What is needed. Which lines run from the one with "Task: View the three-panel pink blazer image" through the end of the data? Retype them exactly, without pictures.

[Stored items]
※
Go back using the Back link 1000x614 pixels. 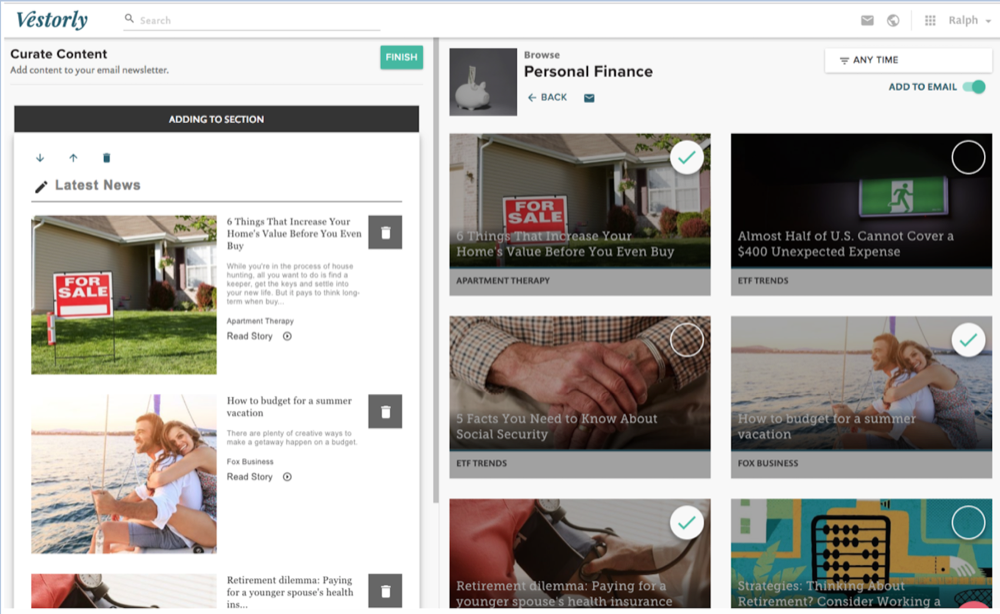click(x=547, y=97)
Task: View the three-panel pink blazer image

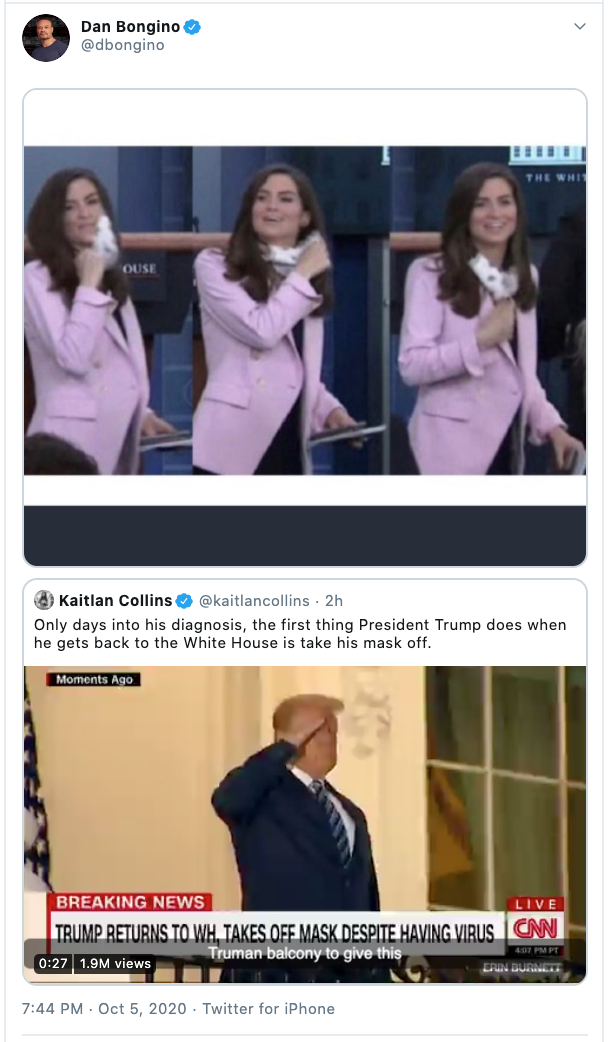Action: pos(305,310)
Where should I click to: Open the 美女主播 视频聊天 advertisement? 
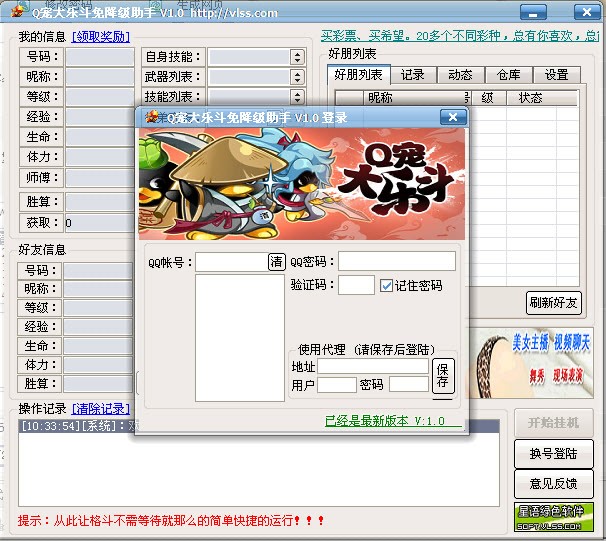click(x=530, y=363)
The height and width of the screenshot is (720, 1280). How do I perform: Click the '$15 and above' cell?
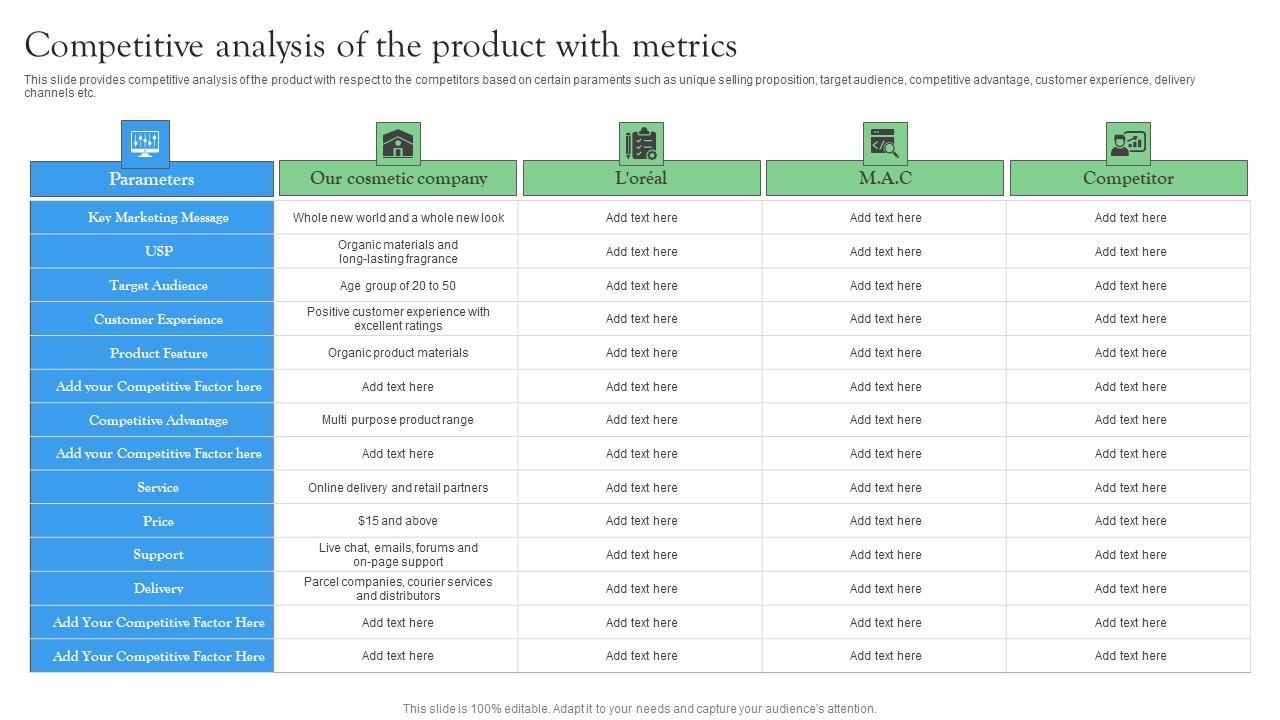398,521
※
Response to the exercise.
Task: View the three-panel pink blazer image

Action: pos(305,310)
Where should I click to: Open the 美女主播 视频聊天 advertisement? 
click(x=530, y=363)
The height and width of the screenshot is (720, 1280). How do I perform: Click the '$15 and above' cell?
398,521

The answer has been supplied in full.